Да, в его лошади сидят илпатьевские слеги. Кроме того, в его лошади сидит 3 пуда 10 фунтов пшённой муки, которую Епифорка стащил у своего дяди Емельяна, когда тот перед масляной ездил на базар, а Епифорка лежал на печке, кряхтел и сказывался больным. Эту муку он продал, как теперь помнит, всю за 97 коп. вместе с мешком. Епифорка вздохнул и снова повернулся на другой бок. Затем в его лошади сидят Василисины холсты восемь с половиной аршин, Ваньки Клюшникова шаровары плисовые, почти новые, и солдатки Дуньки фартук шерстяной зелёный с алыми цветами, который ей подарил илпатьевский полесовщик.
Но что всего хуже, в этой лошади сидят 3 рубля восемь гривен Епифоркина шабра Василия Долговязова. Епифорка возвращался вместе с ним с базара. Василий был пьян и клевал носом, а Епифорка заискивающе смотрел ему в глаза, одной рукой поправлял на нем шарф, чтобы тот не простудился, а другой лез в карман полушубка, где были припрятаны завёрнутые в тряпку три рубля восемь гривен.
Это самое подлое дело, потому что Василий всегда, помогал Епифорке и мукой, и дровами, и всем, чем мог.
Епифорка застонал. Его сердце теперь уже ныло и болело, как простуженное. В избе по-прежнему было темно. Фёкла всё так же храпела, точно стонала, как выпь, а Настька подсвистывала ей как синица.
Епифорка поправил под головой полушубок, ворочаясь от неотвязных дум и тупой боли.
Да. Все эти мелкие кражи совершены им в последние три года, когда он начал прихварывать и покашливать, когда его стала попугивать голодная старость, и мысли о приобретении лошади забеспокоили его сильнее.
Все эти кражи совершались с промежутками, отчасти забывались и мало волновали Епифорку, а теперь они соединены воедино в шершавой лошадёнке с раздутым от соломы животом и выдавшимися так, что хоть считай, рёбрами.
И эта лошадь будет вечно стоять перед глазами Епифорки и мучить его совесть, как живой укор, как какой-то сундук с воровской клажей.
И когда Епифорка напьётся пьян, он будет колотить её чем попало, с озверением, чтобы выбить из её раздутого живота и илпатьевские слеги, и Ванькины почти новые шаровары, и Дунькин фартук. А лошадь будет понуро стоять под побоями и с недоумением хлопать глазами.

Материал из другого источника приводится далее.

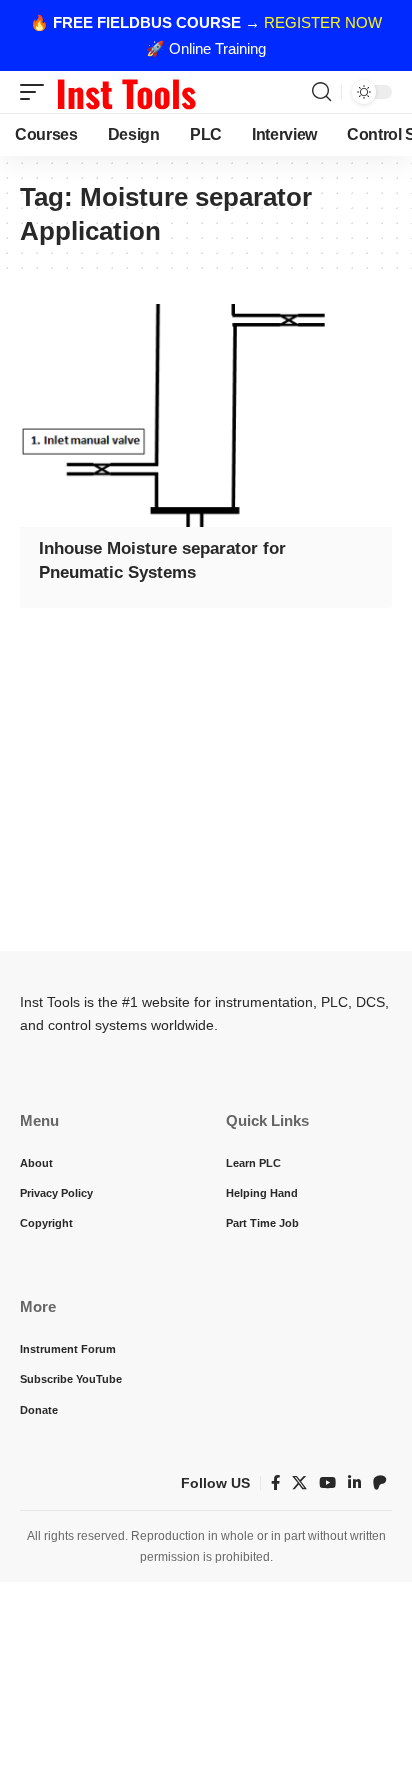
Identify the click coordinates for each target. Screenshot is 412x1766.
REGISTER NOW (323, 22)
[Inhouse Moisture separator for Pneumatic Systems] (206, 415)
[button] (37, 92)
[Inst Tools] (126, 92)
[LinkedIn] (354, 1483)
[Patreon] (380, 1483)
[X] (299, 1483)
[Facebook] (275, 1483)
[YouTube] (327, 1483)
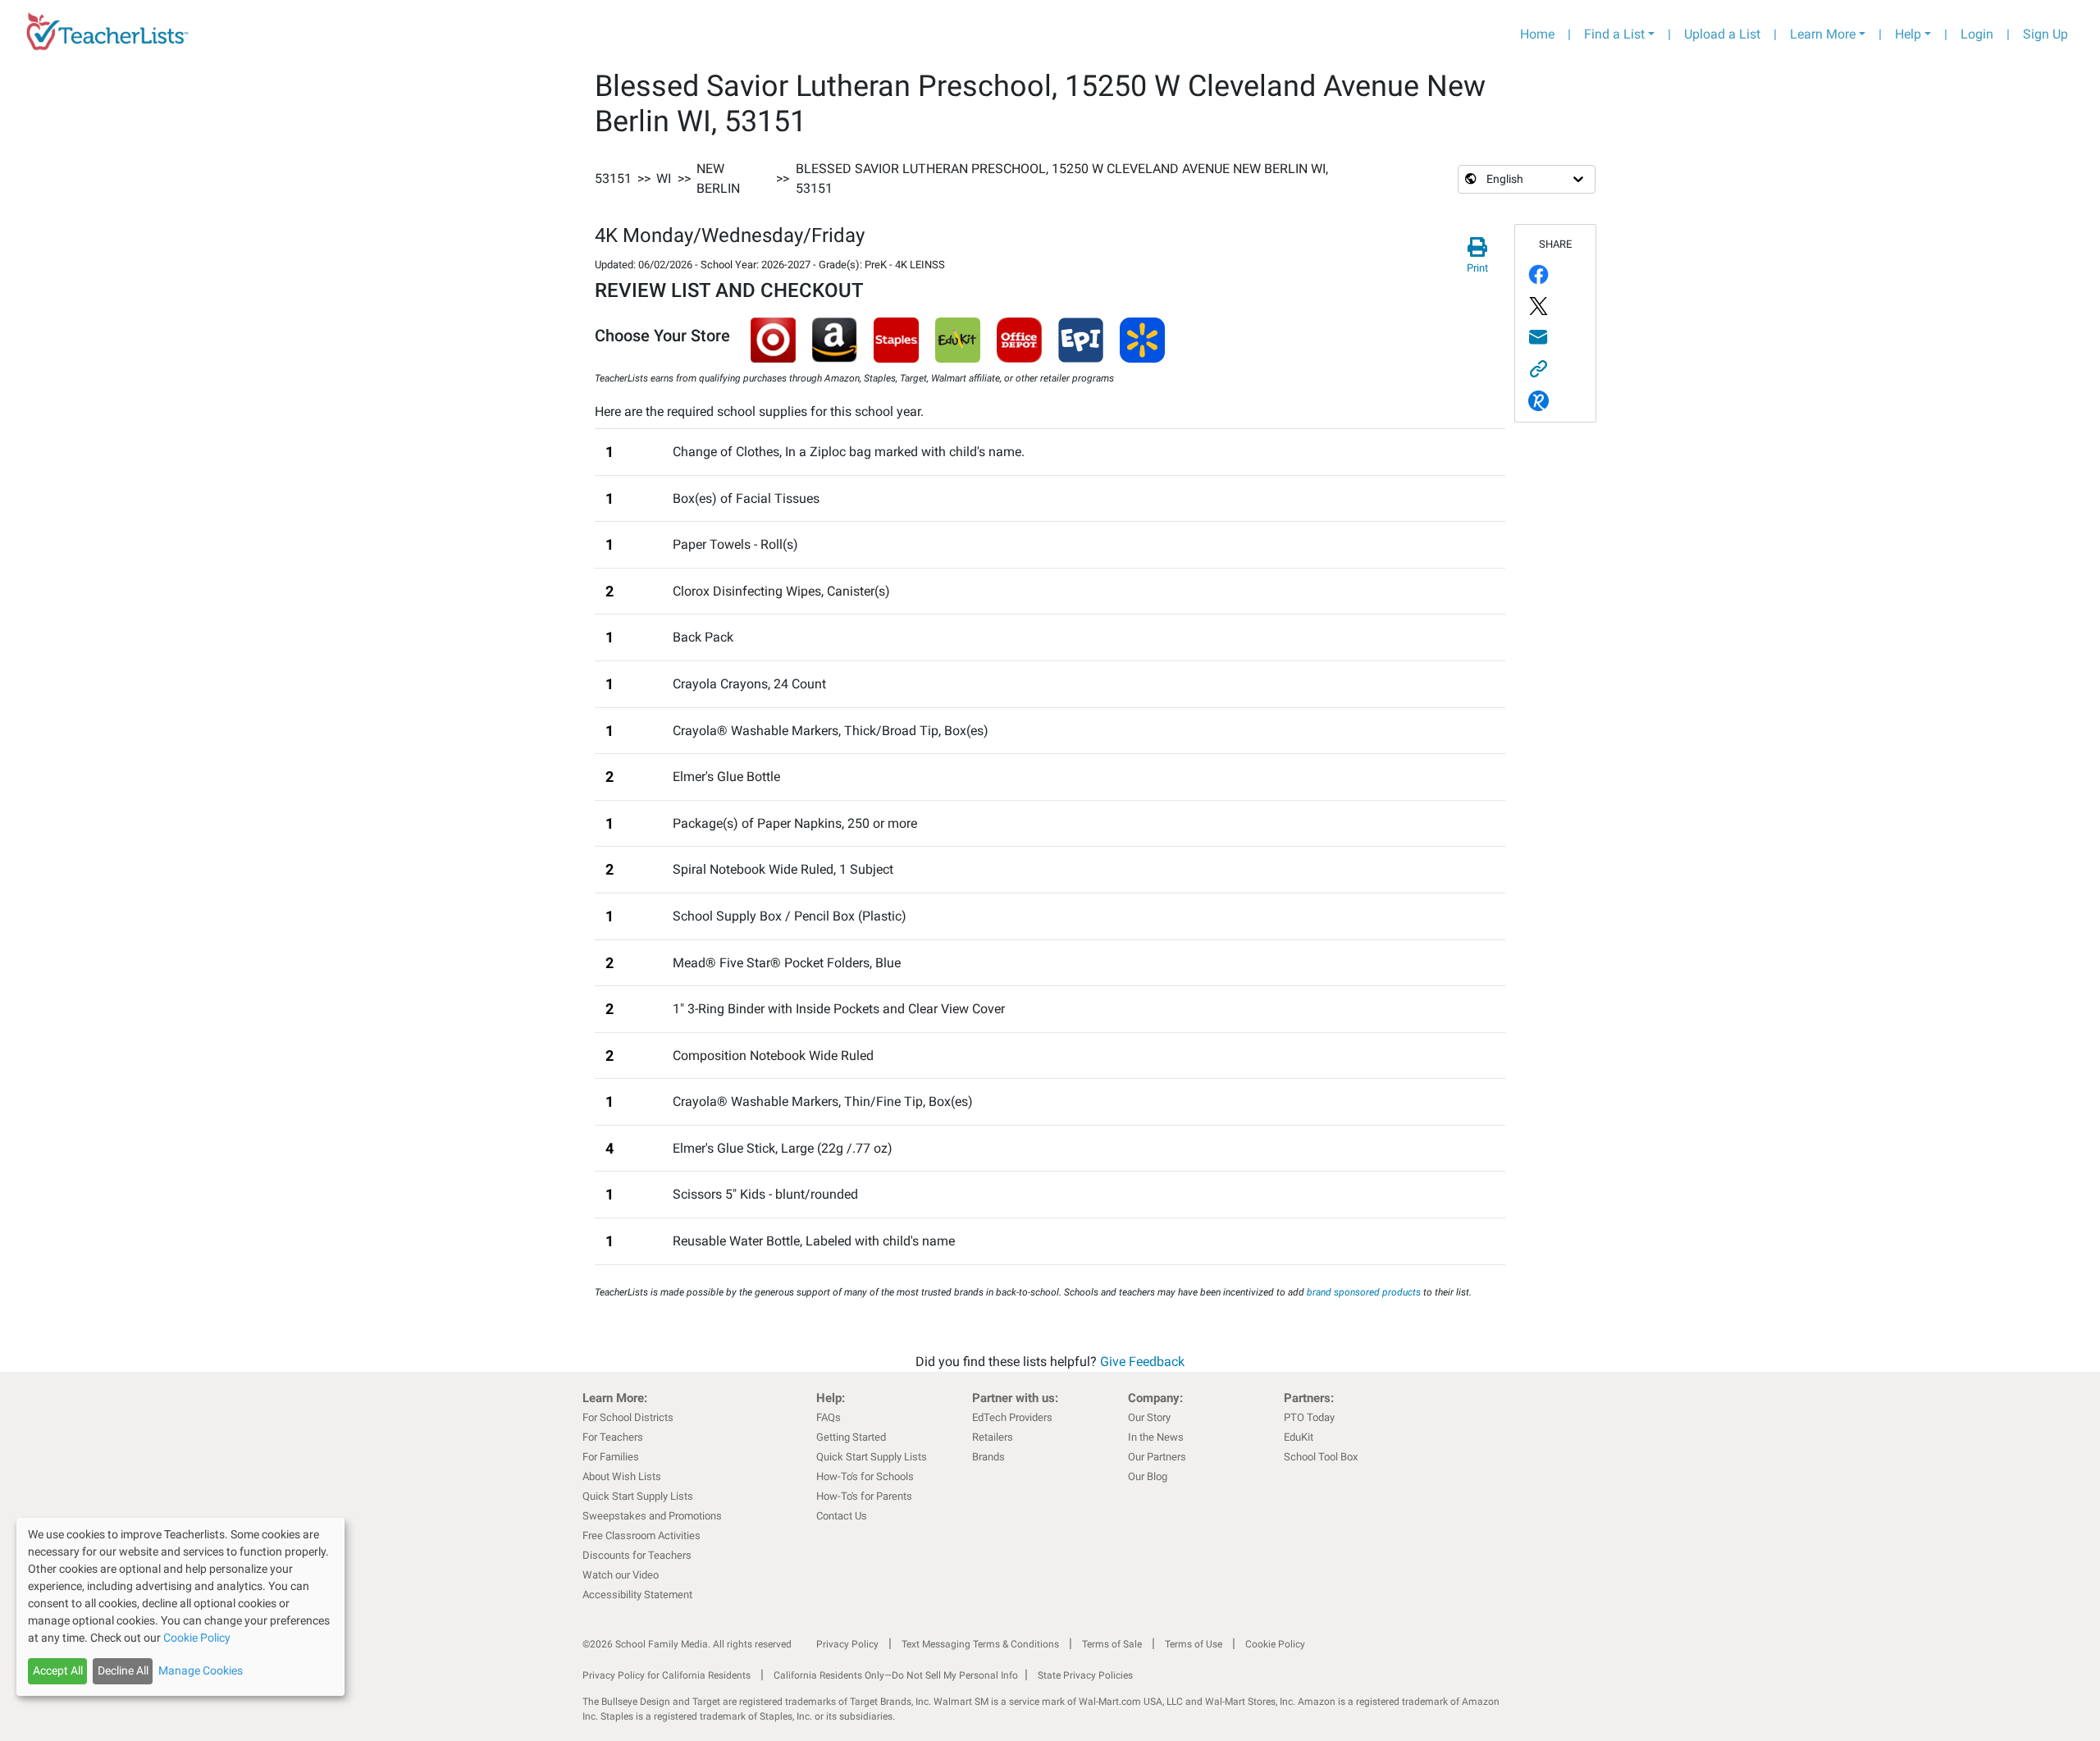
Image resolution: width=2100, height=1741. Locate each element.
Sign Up (2045, 34)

Епифорка завозился па печке и с ненавистью подумал о лошади: «И чего я нашёл в ней хорошего? Одер, а не лошадь! Прямо сказать махан!»

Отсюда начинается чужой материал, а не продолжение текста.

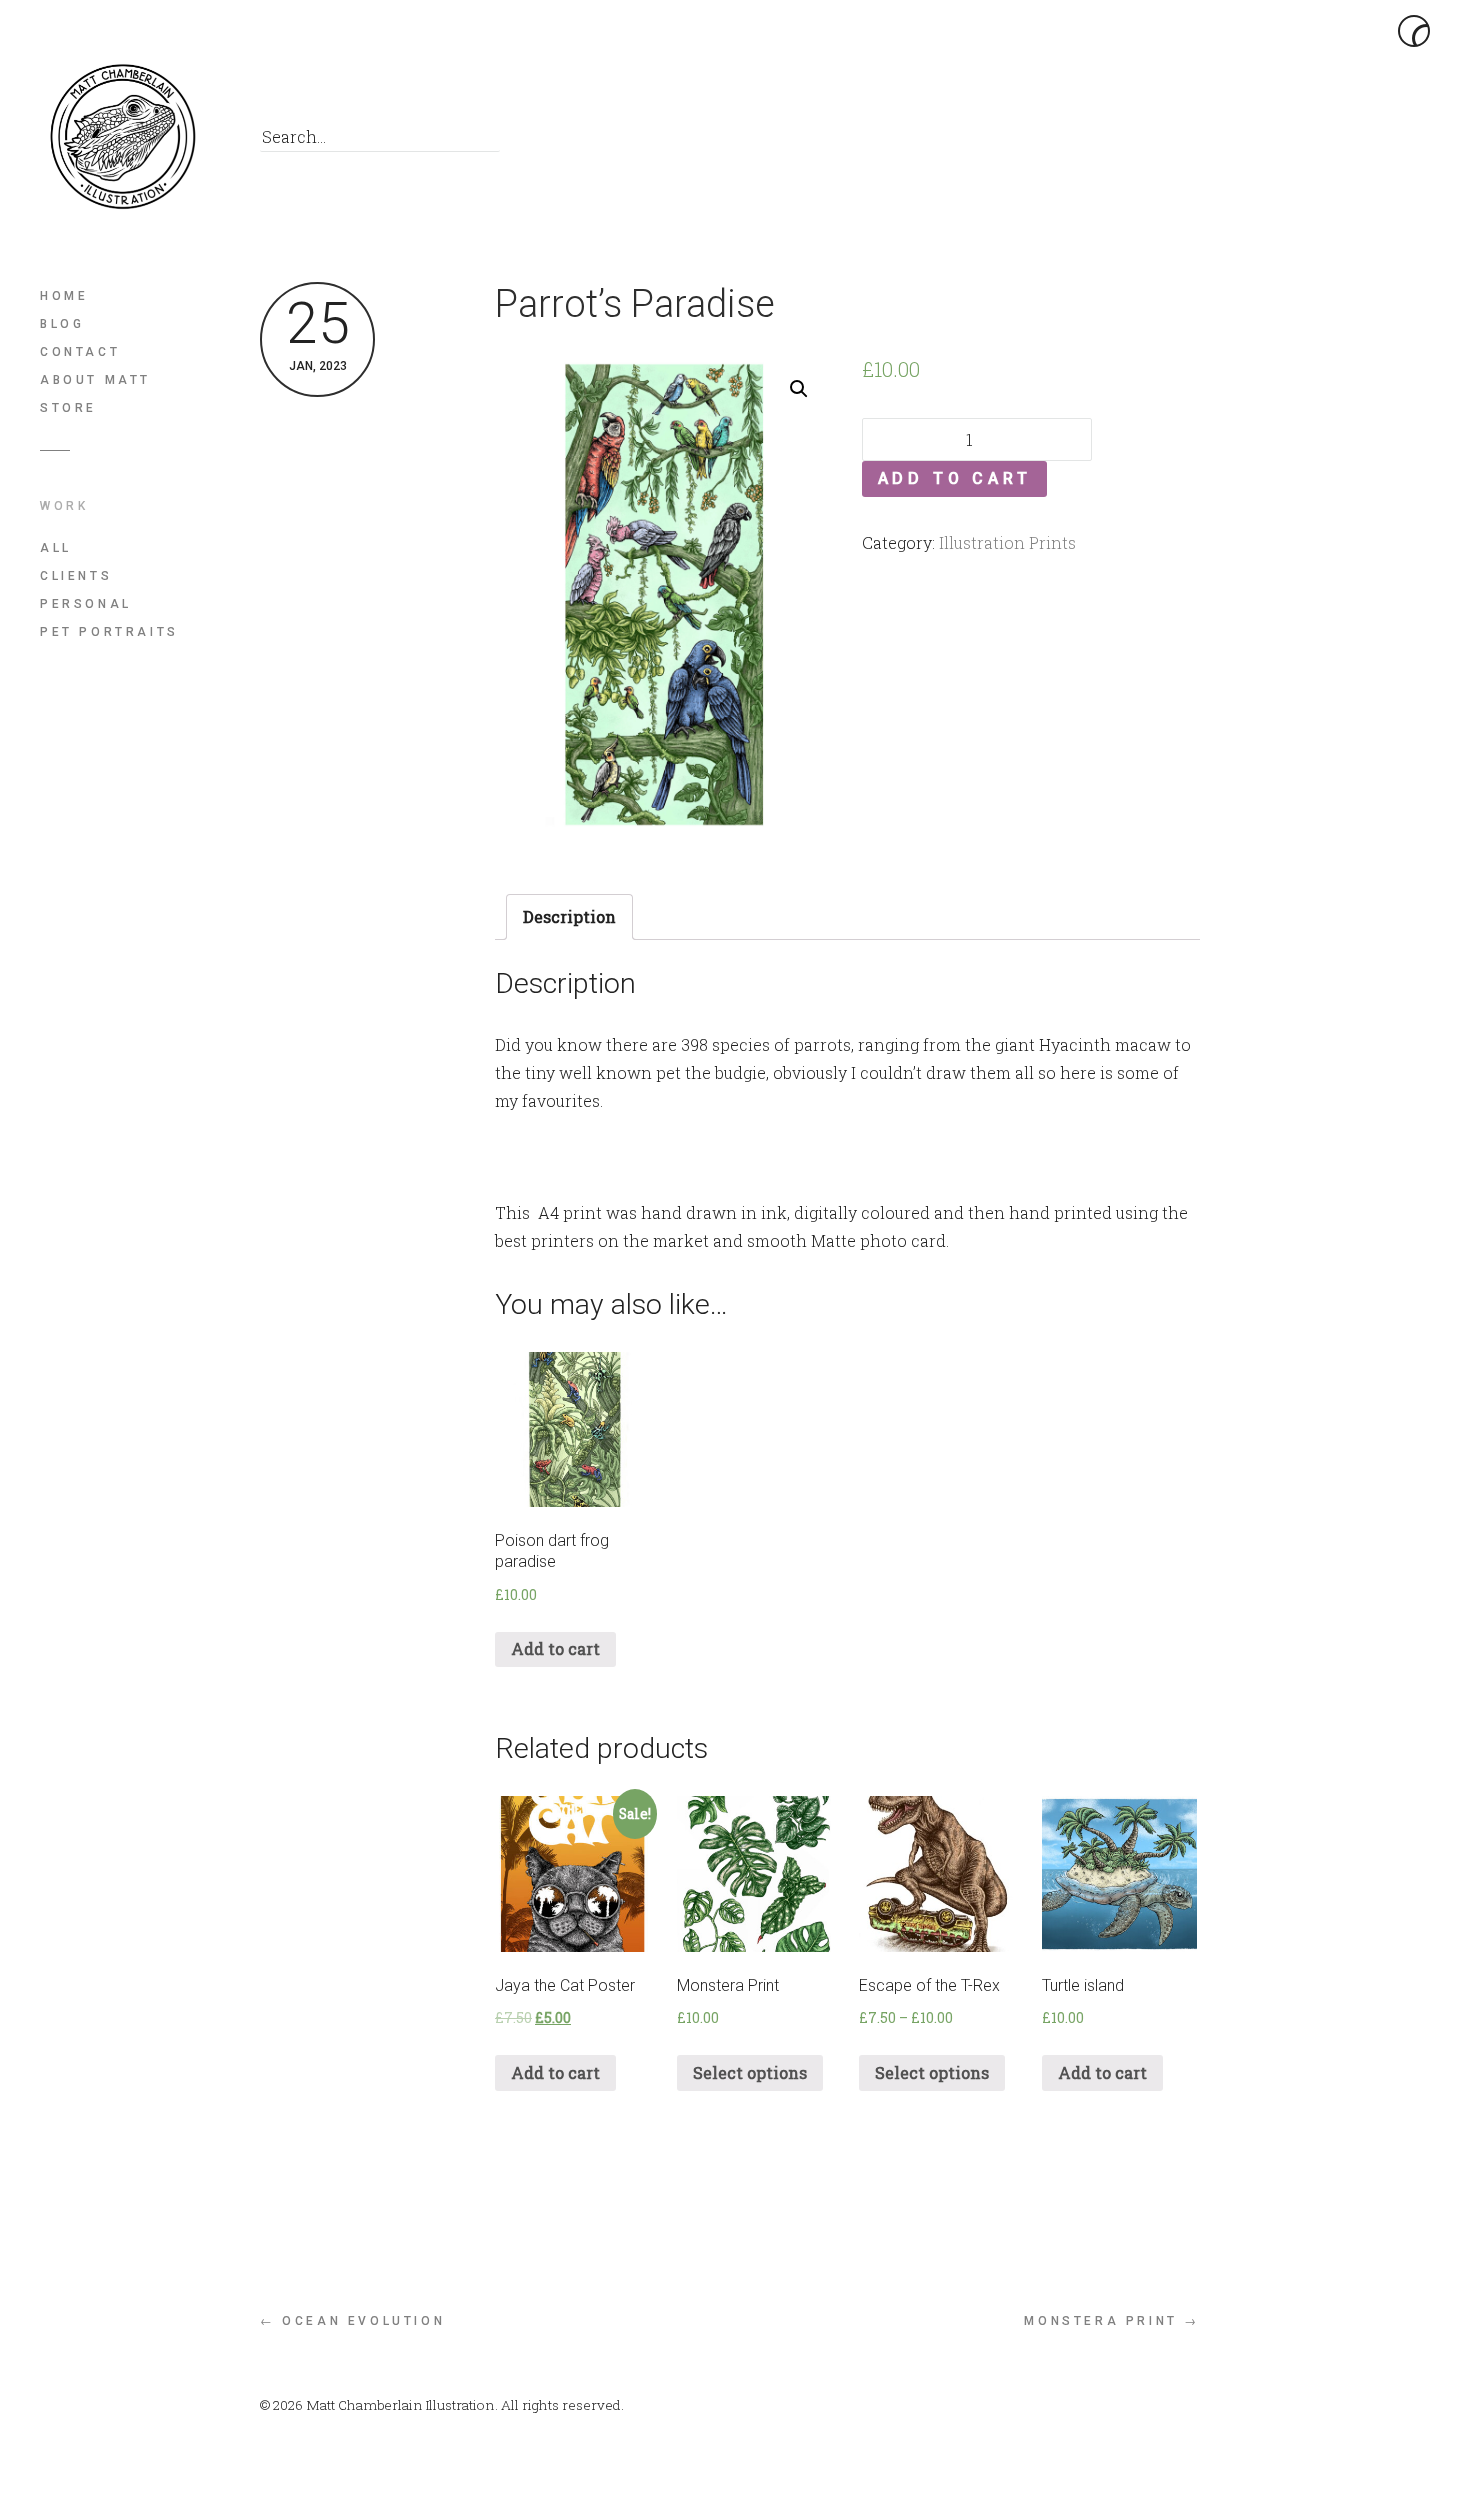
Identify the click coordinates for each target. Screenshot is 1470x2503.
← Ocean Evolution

Он брезгливо двинул губами.
Однако Епифорка решил, что всё-таки её следует попоить. Теперь самое время. Есть уже часа четыре, как он вернулся с базара; месяц глядит уже во второе окно его хатки.
Епифорка сидел на печке, обувал валенки, чесал затылок и думал. И кормить эту лошадь ему придётся краденым. Ещё до её покупки он натаскал понемножку, потихоньку, по охапкам у соседей и у кого попало просяной и овсяной соломы, как сурок, припрятывая её на чердаке!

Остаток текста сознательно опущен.